Estamos perto do Natal e do réveillon e não dá para não chamar atenção para as despesas desse período. A gente pode até dizer que não quer gastar muito, que vai comprar só umas “lembrancinhas” e tal. Mas, no fim das contas, desembolsa mais do que pretendia.


Tudo bem se for um pouquinho a mais. Mas só um pouquinho, até porque 2015 está aí e todo começo de ano a gente tem que encarar uma série de compromissos financeiros. É IPTU, IPVA, anuidade de conselho profissional, fatura do cartão com os gastos pré-Natal.
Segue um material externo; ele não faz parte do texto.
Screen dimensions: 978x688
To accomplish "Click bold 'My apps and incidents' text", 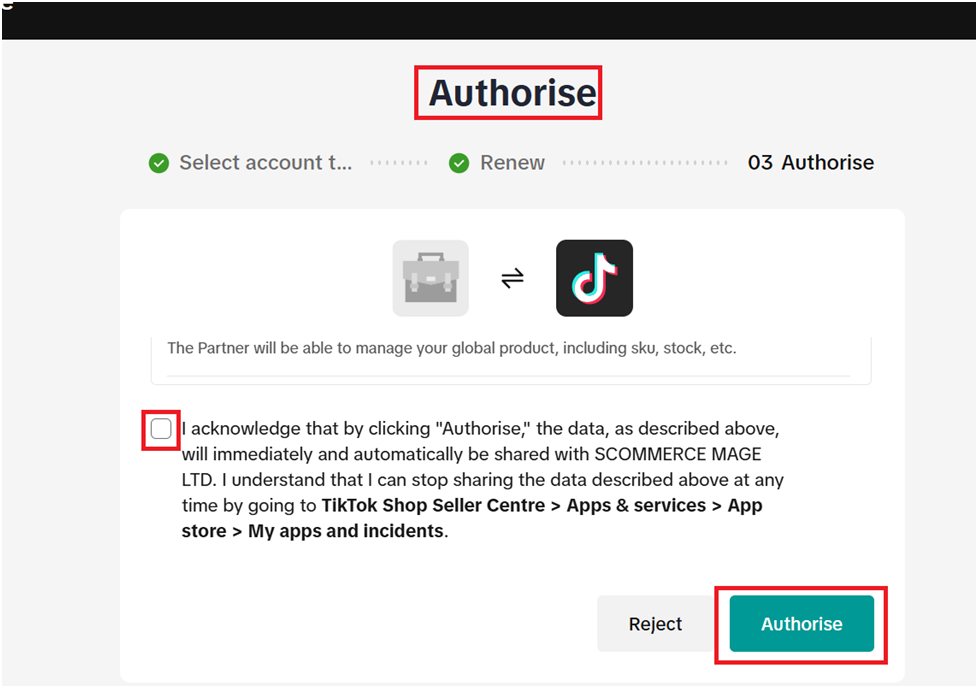I will [345, 531].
Quem tem filho ainda precisa pagar escola, comprar fardamento e material. E muita gente ainda sai de férias em janeiro.

O educador financeiro Reinaldo Domingos, autor do livro Terapia financeira, tem algumas orientações para quem quer (ou precisa) gastar, mas pretende ficar longe do endividamento e ainda conseguir poupar. Se você não está nem aí para suas finanças, acha que “tudo acaba dando certo”, só posso lamentar. Mas se estiver atrás de dicas, dê uma lida até o final. Alguns conselhos são até óbvios, mas são sempre válidos.
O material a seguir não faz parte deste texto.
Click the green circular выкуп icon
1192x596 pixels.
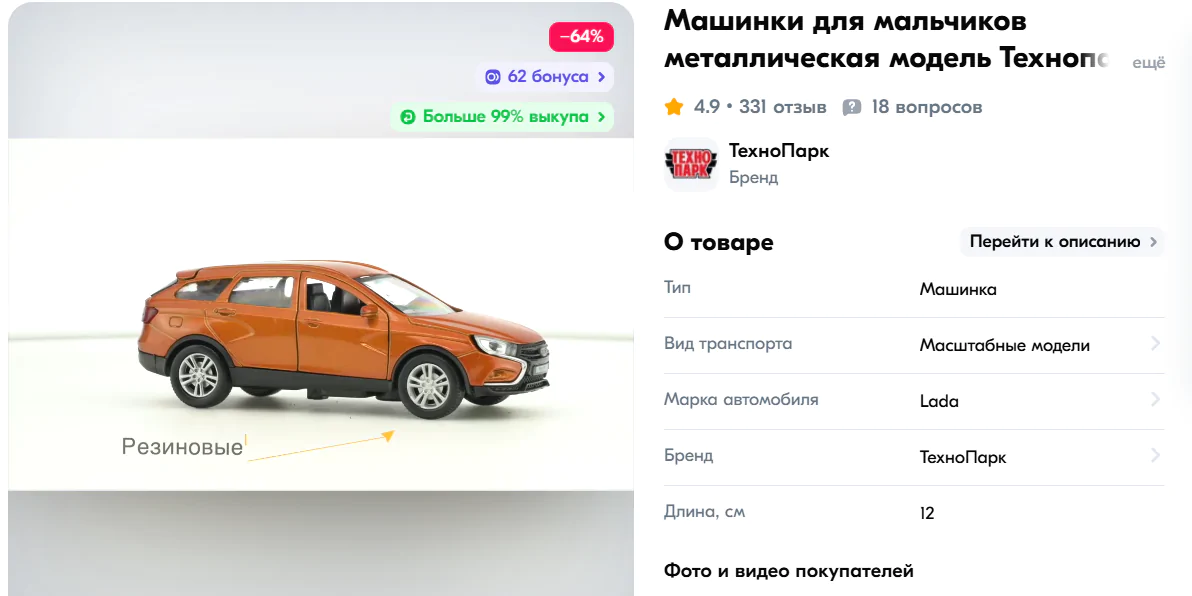408,117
1. Evite as compras por impulso

Faça algumas perguntas antes de comprar: Estou comprando por necessidade real ou movido por outro sentimento, como carência ou baixa autoestima? Se não comprar isso hoje, o que acontecerá? Tenho dinheiro para comprar à vista? Se comprar a prazo, terei o valor das parcelas? O acúmulo de parcelas coloca em risco a realização dos sonhos priorizados com a família?
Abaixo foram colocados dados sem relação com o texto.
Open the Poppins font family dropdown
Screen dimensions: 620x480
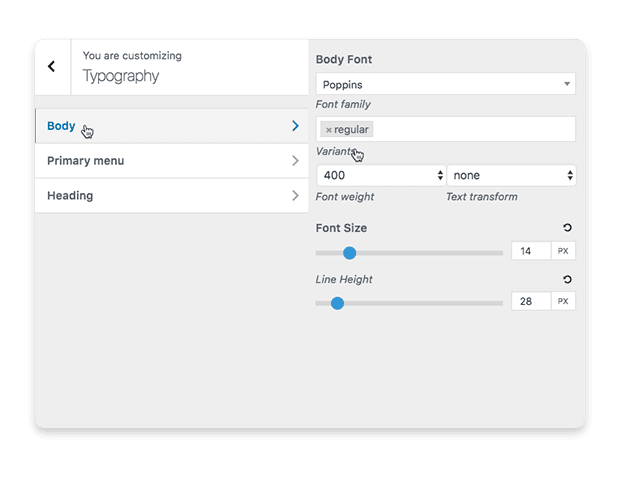(446, 84)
2. Planeje o seu fim de ano

Liste os ganhos do período (renda e ganhos extras como 13º, bonificações e férias). Liste as despesas, tanto as fixas quanto as variáveis. Avalie sua situação financeira. Há margem para novos gastos? Há pendências financeiras? Faça um esforço para identificar excessos, que geralmente representam 30% das despesas das famílias brasileiras. Avalie também quanto poderá reservar para comprar presentes, artigos das festas de fim de ano, preferencialmente à vista.

3. Planeje-se para 2015

É fundamental evitar parcelamentos das compras de final do ano. Na empolgação do consumismo típico da época, esquece-se que os rendimentos extras, também típicos do período, não persistirão pelo ano seguinte. Mas se o parcelamento for inevitável, faça uma planilha em que o valor já comprometido esteja previsto nos meses correspondentes. Sem esse controle, é certo o acúmulo de dívidas e o risco da inadimplência.

Não é tão difícil, vamos combinar. Quer outra dica? Peça desconto na hora de comprar. Tem vergonha de pechinchar? Então vire um ator ou atriz por alguns minutos. Você não vai ganhar o Oscar, mas pode sair da loja com alguns reais a mais no bolso.